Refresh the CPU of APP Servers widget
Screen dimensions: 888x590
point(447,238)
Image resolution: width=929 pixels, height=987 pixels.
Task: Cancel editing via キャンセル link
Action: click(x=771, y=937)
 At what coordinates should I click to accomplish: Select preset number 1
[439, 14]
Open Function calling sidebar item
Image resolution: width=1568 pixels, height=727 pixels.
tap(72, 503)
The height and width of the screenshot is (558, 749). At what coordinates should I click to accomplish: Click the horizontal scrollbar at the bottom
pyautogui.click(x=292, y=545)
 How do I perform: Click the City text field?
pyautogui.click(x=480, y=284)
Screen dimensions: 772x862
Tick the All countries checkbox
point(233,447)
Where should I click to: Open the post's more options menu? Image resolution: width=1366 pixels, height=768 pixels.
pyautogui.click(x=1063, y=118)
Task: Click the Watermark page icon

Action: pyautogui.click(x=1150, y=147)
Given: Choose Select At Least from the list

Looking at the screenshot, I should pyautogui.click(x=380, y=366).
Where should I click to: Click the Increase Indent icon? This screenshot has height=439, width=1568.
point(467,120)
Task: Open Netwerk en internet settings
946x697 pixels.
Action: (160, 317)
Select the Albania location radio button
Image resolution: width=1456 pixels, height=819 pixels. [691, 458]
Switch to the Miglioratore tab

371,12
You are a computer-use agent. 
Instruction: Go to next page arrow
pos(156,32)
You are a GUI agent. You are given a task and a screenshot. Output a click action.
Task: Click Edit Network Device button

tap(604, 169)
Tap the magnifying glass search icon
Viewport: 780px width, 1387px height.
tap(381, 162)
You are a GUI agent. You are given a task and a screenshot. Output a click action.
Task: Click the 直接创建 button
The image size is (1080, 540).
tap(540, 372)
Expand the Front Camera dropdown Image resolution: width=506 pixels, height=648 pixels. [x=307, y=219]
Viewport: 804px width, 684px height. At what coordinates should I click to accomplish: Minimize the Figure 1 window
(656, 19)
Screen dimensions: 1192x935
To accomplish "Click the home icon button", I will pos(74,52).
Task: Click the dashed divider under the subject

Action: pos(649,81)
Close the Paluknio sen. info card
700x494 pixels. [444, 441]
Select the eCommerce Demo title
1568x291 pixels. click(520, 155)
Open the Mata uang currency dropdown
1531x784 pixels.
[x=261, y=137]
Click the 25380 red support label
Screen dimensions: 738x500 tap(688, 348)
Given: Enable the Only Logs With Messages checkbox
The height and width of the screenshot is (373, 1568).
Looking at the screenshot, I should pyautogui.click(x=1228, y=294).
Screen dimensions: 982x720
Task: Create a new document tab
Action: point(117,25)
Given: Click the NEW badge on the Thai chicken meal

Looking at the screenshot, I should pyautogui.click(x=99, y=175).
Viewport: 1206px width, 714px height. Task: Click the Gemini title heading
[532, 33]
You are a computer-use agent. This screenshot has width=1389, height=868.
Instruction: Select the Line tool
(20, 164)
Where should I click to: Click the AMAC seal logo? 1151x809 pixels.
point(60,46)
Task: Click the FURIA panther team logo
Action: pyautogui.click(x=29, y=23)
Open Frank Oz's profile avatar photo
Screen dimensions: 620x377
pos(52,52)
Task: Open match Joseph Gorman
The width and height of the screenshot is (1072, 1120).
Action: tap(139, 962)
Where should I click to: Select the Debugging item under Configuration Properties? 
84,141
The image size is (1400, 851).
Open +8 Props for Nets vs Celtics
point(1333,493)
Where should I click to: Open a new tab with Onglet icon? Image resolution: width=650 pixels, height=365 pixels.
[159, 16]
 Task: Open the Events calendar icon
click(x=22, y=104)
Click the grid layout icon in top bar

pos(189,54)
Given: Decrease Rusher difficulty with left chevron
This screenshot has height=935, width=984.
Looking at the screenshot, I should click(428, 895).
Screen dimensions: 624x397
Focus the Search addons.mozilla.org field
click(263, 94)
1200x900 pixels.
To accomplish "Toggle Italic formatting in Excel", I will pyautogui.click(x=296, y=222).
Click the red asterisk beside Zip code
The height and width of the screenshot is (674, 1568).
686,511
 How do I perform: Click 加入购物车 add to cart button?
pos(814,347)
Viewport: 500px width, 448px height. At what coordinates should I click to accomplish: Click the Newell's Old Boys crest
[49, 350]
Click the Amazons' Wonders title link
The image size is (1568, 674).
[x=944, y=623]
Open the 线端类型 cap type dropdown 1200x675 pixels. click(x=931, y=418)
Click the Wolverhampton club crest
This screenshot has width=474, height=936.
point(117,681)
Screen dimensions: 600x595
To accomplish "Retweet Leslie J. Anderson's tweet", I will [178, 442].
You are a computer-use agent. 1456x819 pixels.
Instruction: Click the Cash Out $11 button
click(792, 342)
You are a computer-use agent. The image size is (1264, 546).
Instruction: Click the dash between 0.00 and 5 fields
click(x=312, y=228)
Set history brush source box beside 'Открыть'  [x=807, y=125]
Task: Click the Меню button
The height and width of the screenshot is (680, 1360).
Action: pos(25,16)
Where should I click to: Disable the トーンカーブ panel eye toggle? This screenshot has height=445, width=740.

###

- What is being asked
Your answer should be one number: the count of lines in the records above that contain "beside".

- Response to this task
2